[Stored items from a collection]
================================

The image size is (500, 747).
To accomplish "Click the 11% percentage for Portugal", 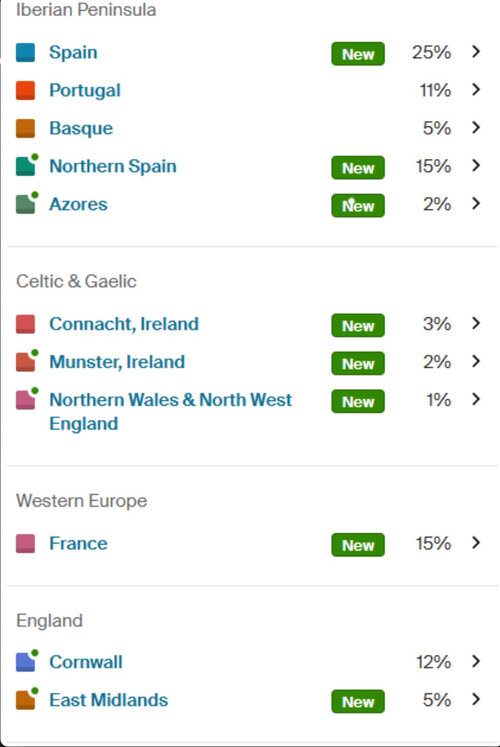I will point(435,90).
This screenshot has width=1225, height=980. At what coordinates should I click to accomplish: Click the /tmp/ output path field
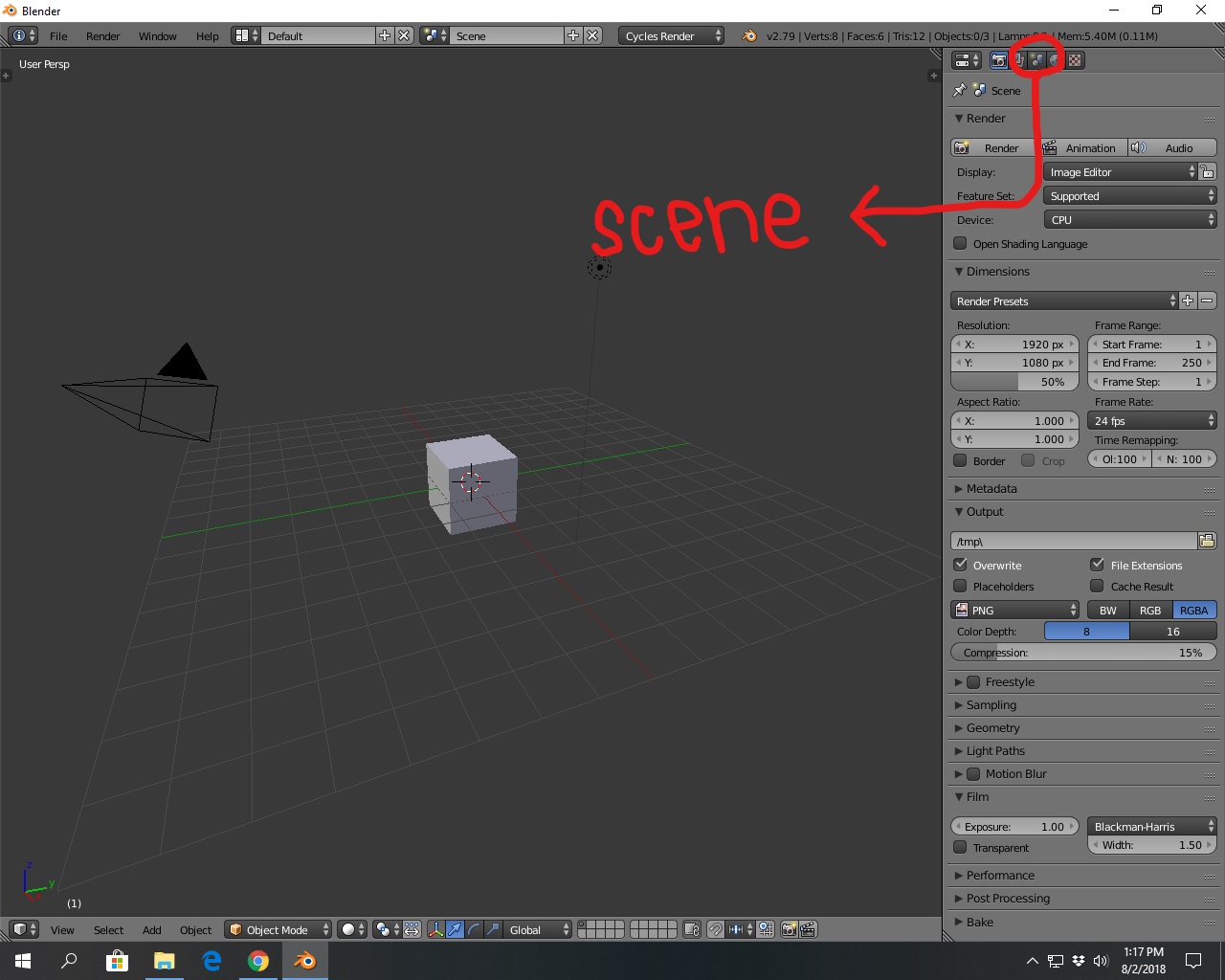coord(1072,541)
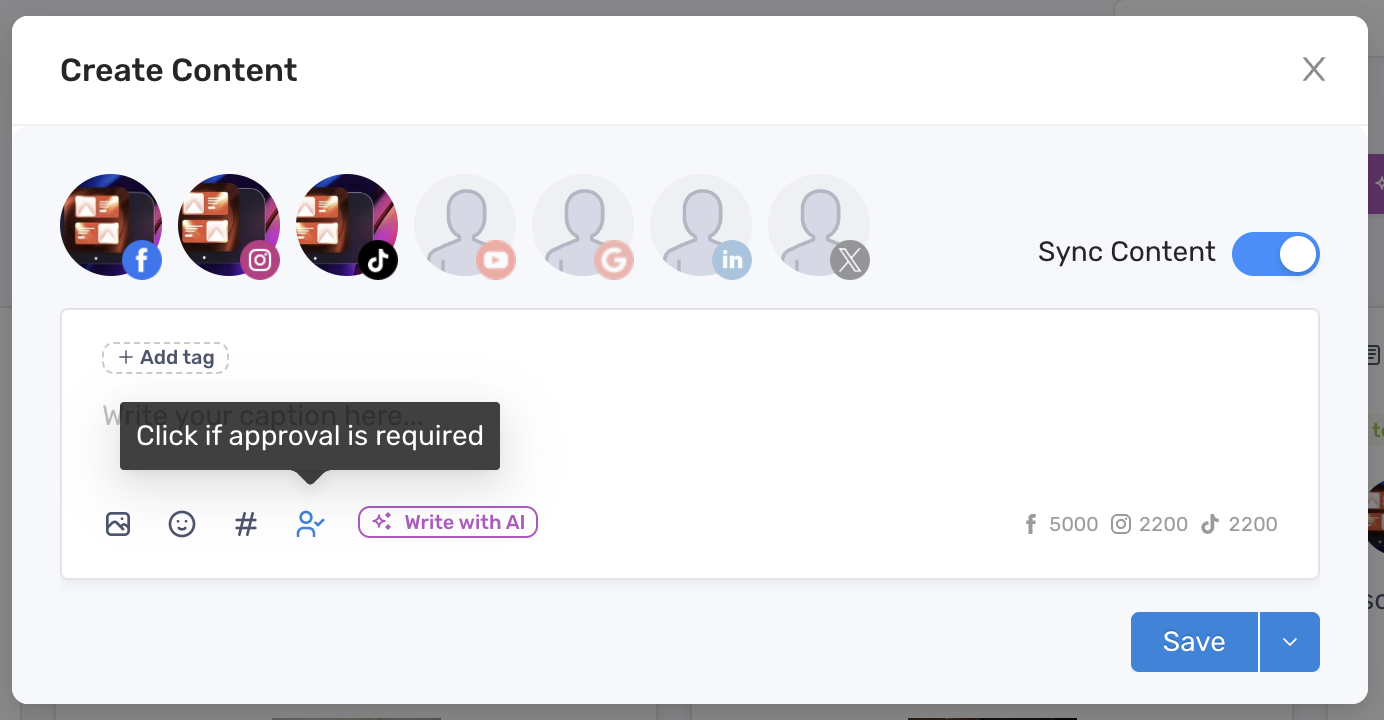Click the Facebook 5000 character counter

[x=1061, y=524]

================================

Write out the lines from the line with "This screenshot has" through the end of the records exactly; do not include pictures or any other lines.

Task result –
This screenshot has width=1225, height=980. At what coordinates should I click to accomplish: Click the /tmp/ output path field
coord(1072,541)
Click the Facebook 5000 character counter

[x=1061, y=524]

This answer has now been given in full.